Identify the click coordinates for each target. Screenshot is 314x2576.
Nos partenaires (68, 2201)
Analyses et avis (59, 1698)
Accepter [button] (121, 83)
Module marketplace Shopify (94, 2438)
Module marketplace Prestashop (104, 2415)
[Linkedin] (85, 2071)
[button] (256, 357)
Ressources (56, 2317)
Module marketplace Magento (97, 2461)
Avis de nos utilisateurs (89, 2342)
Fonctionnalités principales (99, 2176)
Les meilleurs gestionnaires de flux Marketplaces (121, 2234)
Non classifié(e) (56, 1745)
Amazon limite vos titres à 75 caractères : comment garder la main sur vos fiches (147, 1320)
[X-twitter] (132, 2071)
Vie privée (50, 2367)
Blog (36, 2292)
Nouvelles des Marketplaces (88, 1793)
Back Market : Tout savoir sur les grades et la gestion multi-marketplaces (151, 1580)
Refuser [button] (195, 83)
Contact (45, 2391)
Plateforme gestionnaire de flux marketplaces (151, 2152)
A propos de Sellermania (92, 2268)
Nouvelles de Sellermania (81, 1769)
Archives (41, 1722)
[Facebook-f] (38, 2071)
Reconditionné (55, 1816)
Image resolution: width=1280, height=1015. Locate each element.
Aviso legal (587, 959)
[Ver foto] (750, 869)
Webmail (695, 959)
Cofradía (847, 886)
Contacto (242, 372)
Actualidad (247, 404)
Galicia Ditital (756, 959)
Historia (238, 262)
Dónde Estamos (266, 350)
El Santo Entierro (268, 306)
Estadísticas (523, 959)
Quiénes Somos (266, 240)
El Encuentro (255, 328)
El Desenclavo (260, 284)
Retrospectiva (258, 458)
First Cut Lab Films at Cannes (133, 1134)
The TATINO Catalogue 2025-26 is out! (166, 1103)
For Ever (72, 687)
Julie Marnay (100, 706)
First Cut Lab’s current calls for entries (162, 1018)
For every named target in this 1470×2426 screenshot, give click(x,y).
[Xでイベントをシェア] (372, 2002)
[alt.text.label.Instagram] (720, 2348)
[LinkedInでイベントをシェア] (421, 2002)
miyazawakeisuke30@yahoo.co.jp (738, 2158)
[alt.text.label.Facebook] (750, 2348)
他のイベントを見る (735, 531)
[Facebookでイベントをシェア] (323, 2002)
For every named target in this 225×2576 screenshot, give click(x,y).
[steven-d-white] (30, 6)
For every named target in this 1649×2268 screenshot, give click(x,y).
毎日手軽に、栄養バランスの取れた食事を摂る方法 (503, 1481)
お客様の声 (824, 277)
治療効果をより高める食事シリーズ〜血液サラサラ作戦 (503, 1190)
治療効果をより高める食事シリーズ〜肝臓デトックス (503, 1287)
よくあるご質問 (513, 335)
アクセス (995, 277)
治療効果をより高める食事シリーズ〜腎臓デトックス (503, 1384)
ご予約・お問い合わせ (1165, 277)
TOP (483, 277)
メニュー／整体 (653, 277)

^^^^^^^^^^^^^^^^

> _PROBLEM_
From the records above, extract exactly and only the lines that begin at the line with "Plateforme gestionnaire de" and stop after the line with "アクセス (995, 277)".

> _EXERCISE ANSWER_
Plateforme gestionnaire de flux marketplaces (151, 2152)
A propos de Sellermania (92, 2268)
Nouvelles de Sellermania (81, 1769)
Archives (41, 1722)
[Facebook-f] (38, 2071)
Reconditionné (55, 1816)
Image resolution: width=1280, height=1015. Locate each element.
Aviso legal (587, 959)
[Ver foto] (750, 869)
Webmail (695, 959)
Cofradía (847, 886)
Contacto (242, 372)
Actualidad (247, 404)
Galicia Ditital (756, 959)
Historia (238, 262)
Dónde Estamos (266, 350)
El Santo Entierro (268, 306)
Estadísticas (523, 959)
Quiénes Somos (266, 240)
El Encuentro (255, 328)
El Desenclavo (260, 284)
Retrospectiva (258, 458)
First Cut Lab Films at Cannes (133, 1134)
The TATINO Catalogue 2025-26 is out! (166, 1103)
For Ever (72, 687)
Julie Marnay (100, 706)
First Cut Lab’s current calls for entries (162, 1018)
For every named target in this 1470×2426 screenshot, give click(x,y).
[Xでイベントをシェア] (372, 2002)
[alt.text.label.Instagram] (720, 2348)
[LinkedInでイベントをシェア] (421, 2002)
miyazawakeisuke30@yahoo.co.jp (738, 2158)
[alt.text.label.Facebook] (750, 2348)
他のイベントを見る (735, 531)
[Facebookでイベントをシェア] (323, 2002)
For every named target in this 225×2576 screenshot, give click(x,y).
[steven-d-white] (30, 6)
For every named target in this 1649×2268 screenshot, give click(x,y).
毎日手軽に、栄養バランスの取れた食事を摂る方法 (503, 1481)
お客様の声 (824, 277)
治療効果をより高める食事シリーズ〜血液サラサラ作戦 (503, 1190)
治療効果をより高める食事シリーズ〜肝臓デトックス (503, 1287)
よくあるご質問 (513, 335)
アクセス (995, 277)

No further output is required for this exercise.